To: David Maxwell , Rhialto <firstname.lastname@example.org>
From: Rhialto <email@example.com>
Date: 04/10/2006 22:49:56
On Mon 10 Apr 2006 at 16:34:32 -0400, David Maxwell wrote:
> I couldn't disagree more.
> Are you suggesting that companies shouldn't contribute to open source
> projects because they'll then come under fire for not "giving away"
> the way they make their business work?
It makes it more difficult to verify what is going on. Many security
analists argue that full disclosure of any security bugs in products is
the best overall strategy. Do we know now if all problems that are found
are being disclosed, or if perhaps some are witheld? I guess we can't
check. (Yes, I tend to be paranoid)
> NetBSD, and all its users are benefitting from the improvements to the code
> base that come as a result of this voluntary contribution on Coverity's part.

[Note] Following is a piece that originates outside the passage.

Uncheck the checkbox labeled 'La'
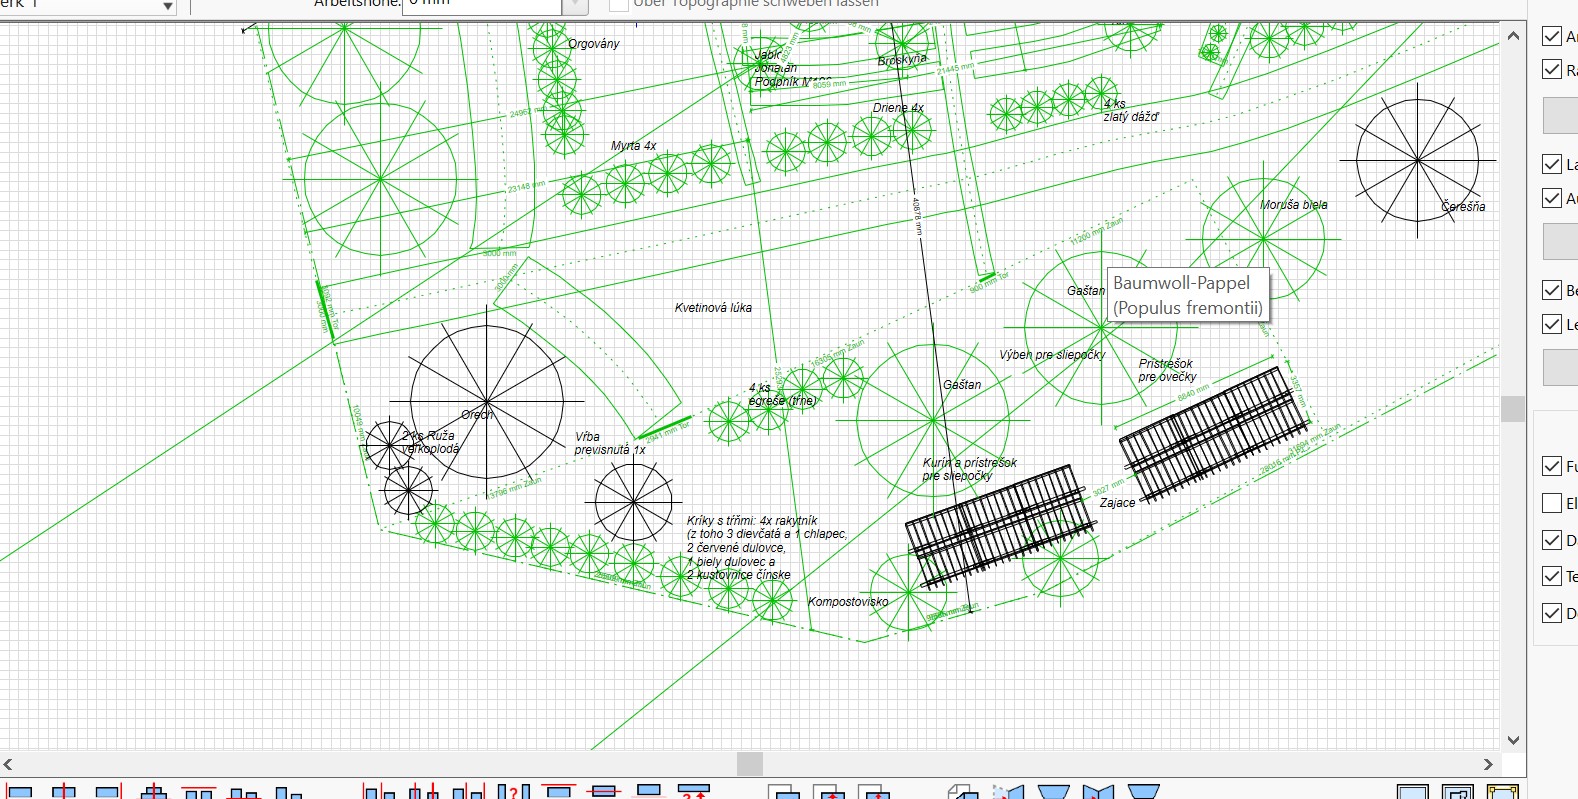The image size is (1578, 799). point(1552,164)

> NetBSD is the open source project, our code is open.
The code is, but you also want to know why changes are made. I
understand there are humans in the loop, acting on reports to see if
they are spurious or otherwise incorrect. That is very important.

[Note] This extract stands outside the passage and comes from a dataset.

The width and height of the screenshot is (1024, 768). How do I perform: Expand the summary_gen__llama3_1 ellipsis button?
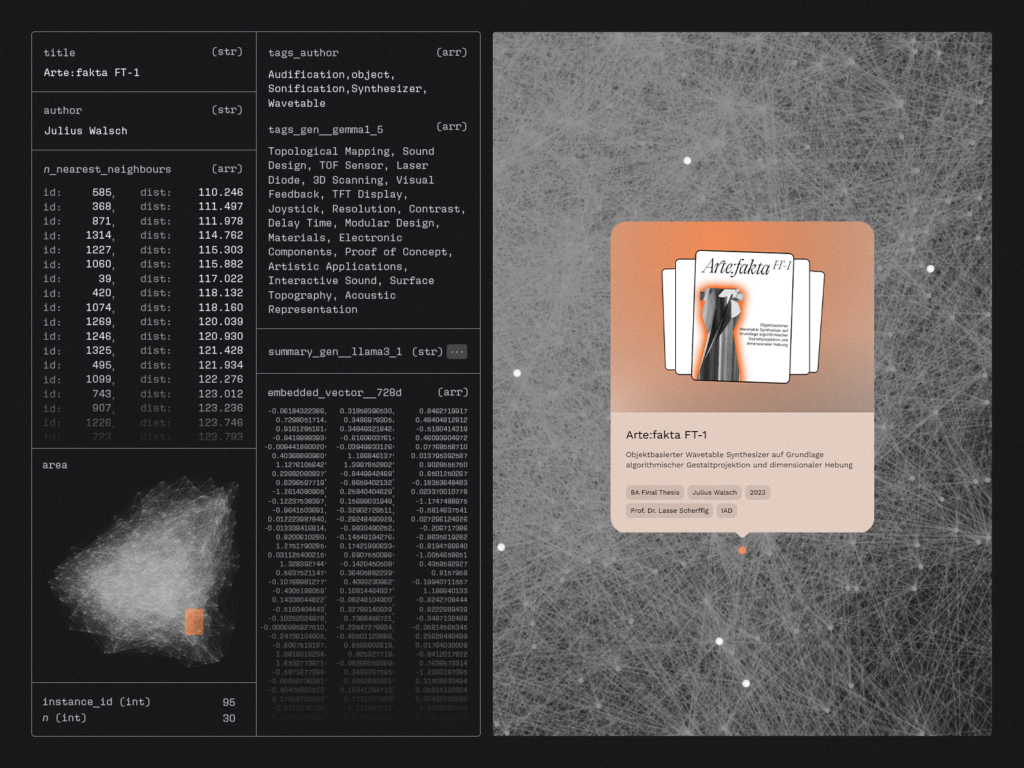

> Coverity is a for-profit business. That they choose to give us _anything_,
> is charity on their part.
Apparently, the DHS is paying for it, at least that is how I interpret
what is written on the mentioned webpage.
> > Also, the apparent involvement of the
> > department for so-called "homeland security"  brings a certain taint
> > along.
> While some people may dislike some of what that (US) Government
> department does, would you claim that makes it impossible for them to
> fund any thing which is worthwhile and beneficial?
They might fund such things, but these people might question the motives
behind it. Again, I tend to be paranoid.
___ Olaf 'Rhialto' Seibert -- You author it, and I'll reader it.
\X/ rhialto/at/xs4all.nl -- Cetero censeo "authored" delendum esse.